Extraits de Soleà • 10 nouvelles

Transmutation

  La chose m’a saisi un certain matin, un malaise, bientôt changé en inquiétude, malgré cette sonate à la radio, qui m’avait doucement sorti du sommeil. Les informations avaient chassé la musique, m’exaspérant par leur banalité quotidienne.
Paraître, c'est disparaître : ailleurs n'existe que par son absence.
Il fallait que je parte.

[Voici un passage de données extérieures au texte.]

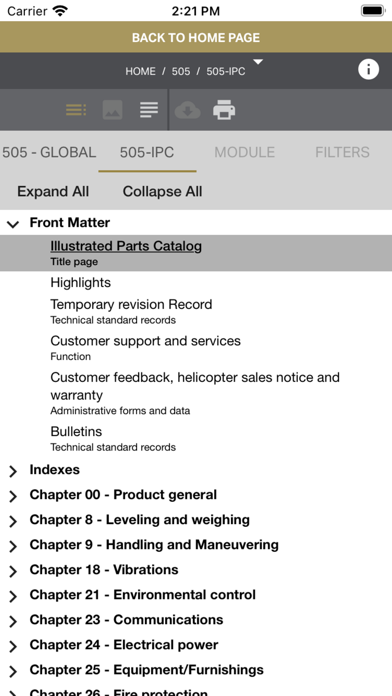Open the Highlights entry
This screenshot has height=696, width=392.
[x=80, y=282]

Au diable ?
  Le train m’attendait au cœur de la ville, le soir même, sur un quai d’où l’agitation des fins de journées s’était retirée, un quai en robe de chambre, éclairé par les fenêtres des wagons immobiles où des gens s’installaient dans des compartiments douillets, parlant à mi-voix, avec des gestes lents, déjà abandonnés à la course du convoi dans la nuit.
  Où me mène ce voyage ? Un étrange sentiment m’habite : suis-je dans un train, ou rivé à mon lit, proie d’un rêve captivant ?
Elle est venue s’asseoir à côté de moi, sur l’unique tabouret libre, guidée par ce hasard qui n’existe pas.
   Elle a commandé quelque chose, ses doigts dansent sur le comptoir, mon regard glisse le long de sa chair……..son corps plaqué au mien achève de me dissoudre, ses seins, son ventre, ses cuisses esquissent un dédale où j'aspire à m'égarer, à présent la veilleuse nous plonge dans une obscurité dorée, mes mains courent sur ses épaules, entrouvrent sa blouse, je me glisse dans sa tiédeur. Ce n'est pas une aventure ferroviaire, c'est autre chose qui me saisit comme une eau invisible ; un effleurement total qui efface d'un coup tous les amours que j'ai pu connaître. Il n'est plus de vie que dans ce ressentir ; qu'advienne l'impossible, je suis serein, j'ai devant moi des siècles. Qui est-elle pour entretenir un tel miracle, Elle nous entraîne toujours plus loin.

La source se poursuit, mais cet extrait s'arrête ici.